As a reformed network geek who has turned to the dark side to follow the storage market, I've been especially intrigued by the evolution of data center Ethernet as fundamentally different not only from the 10-Mbps shared media Ethernet of old but, more significantly, from the direction of campus Ethernet. As we bring DCB, TRIIL-like Layer 2 multipathing and the like into the data center network, I would like to propose that many of us can eliminate the expensive modular switch that's typically served as the network core.
We have traditionally built networks around a pair of massively redundant core switches using additional access and aggregation layers of switches to funnel traffic to the core. This design was driven by the limitations of previous generations of smaller switches, the spanning tree protocol and yesterday’s traffic patterns.
Just a few years ago, much of the traffic in an enterprise was users running two-tier client/server applications and accessing file services. This resulted in large volumes of so called north-south traffic between user PCs, external systems and servers. Today, much of the traffic is server-to-server or east-west as Web and application servers access databases. Virtualization adds to the east-west traffic pattern with live migration traffic and virtual desktops.
If we’re building a network for east-west traffic, why are we connecting ToR (top of rack) switches through oversubscribed uplinks to the core? If you have 100 to 300 or so servers with dual 10 Gbit connections, you could just build a full mesh of 48-, 60- or 96-port ToR switches.

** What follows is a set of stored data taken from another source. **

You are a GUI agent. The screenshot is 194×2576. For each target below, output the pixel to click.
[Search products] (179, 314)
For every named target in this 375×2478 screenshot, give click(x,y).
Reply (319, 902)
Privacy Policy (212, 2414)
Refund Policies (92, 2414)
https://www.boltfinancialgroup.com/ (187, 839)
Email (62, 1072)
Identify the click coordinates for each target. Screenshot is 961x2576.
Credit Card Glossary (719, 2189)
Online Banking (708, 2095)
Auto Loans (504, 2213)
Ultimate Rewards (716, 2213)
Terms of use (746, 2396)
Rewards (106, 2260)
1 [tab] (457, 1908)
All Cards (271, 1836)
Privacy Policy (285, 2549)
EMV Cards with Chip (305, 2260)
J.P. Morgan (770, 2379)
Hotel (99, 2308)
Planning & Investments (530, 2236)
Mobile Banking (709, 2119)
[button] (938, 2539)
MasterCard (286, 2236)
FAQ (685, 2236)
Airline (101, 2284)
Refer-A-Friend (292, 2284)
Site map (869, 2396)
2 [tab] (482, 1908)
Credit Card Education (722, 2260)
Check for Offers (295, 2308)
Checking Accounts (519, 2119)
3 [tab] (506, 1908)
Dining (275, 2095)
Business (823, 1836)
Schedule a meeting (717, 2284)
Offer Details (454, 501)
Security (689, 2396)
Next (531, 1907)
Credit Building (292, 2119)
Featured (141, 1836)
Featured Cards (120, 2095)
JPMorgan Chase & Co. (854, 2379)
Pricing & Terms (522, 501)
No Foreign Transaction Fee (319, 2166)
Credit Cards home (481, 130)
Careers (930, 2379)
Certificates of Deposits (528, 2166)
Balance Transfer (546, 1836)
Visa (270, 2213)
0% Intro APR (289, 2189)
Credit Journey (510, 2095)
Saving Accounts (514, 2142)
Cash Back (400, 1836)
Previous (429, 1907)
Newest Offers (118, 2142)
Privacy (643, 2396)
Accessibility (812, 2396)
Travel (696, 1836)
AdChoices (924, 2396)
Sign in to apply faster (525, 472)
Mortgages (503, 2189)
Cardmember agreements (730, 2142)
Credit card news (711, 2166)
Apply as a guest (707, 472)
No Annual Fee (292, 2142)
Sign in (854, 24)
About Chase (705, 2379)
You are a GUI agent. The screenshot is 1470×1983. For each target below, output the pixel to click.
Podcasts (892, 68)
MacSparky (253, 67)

Let’s take a full mesh of eight 60-port switches with 20-Gbps interconnects as an example. Each switch would use 14 10-Gbps ports for connections to its peers for providing 140 Gbps of fabric bandwidth. That would leave 46 ports on each switch for server and storage connections, which would easily support 150 or so servers with dual connections and plenty of storage connections to boot. Each server would be no more than two switch hops from any other, and the interswitch links would be only about 3-to-1 oversubscribed.
A more conventional design would use a pair of core switches that the ToR switches all uplinked to. If we use 40-Gbps uplinks, we boost the oversubscription level from 3-to-1 to 6.5-to-1 (52-to-8) and add another switch hop to the data path between any two servers connected to different switches. Using dedicated storage switches also connected to the core would further stress the uplinks. We may be able to save a few bucks on ToR switches, but we’d have to spend several times that much to buy line cards for the core, let alone the cost of a pair of Nexus 7000-type core switches.
As you add Layer 2 multipath capable ToR switches, consider using the fabric itself as the core. It could save you more than a few dollars while providing reliability and performance comparable to a more conventional design. Of course, full meshes can only scale so large. Adding more switches to the mesh requires more interswitch link ports so you can reach the point where, with adding another switch to the mesh, you’ll actually reduce the number of useable ports in the fabric. So if you’re building a network for 1,000 servers, those core switches with high port counts might pay off.
So would you build a data center network without a core? Comments solicited.
Disclaimer: Brocade, who makes switches that could be used to build such a mesh network, is a client of DeepStorage.net.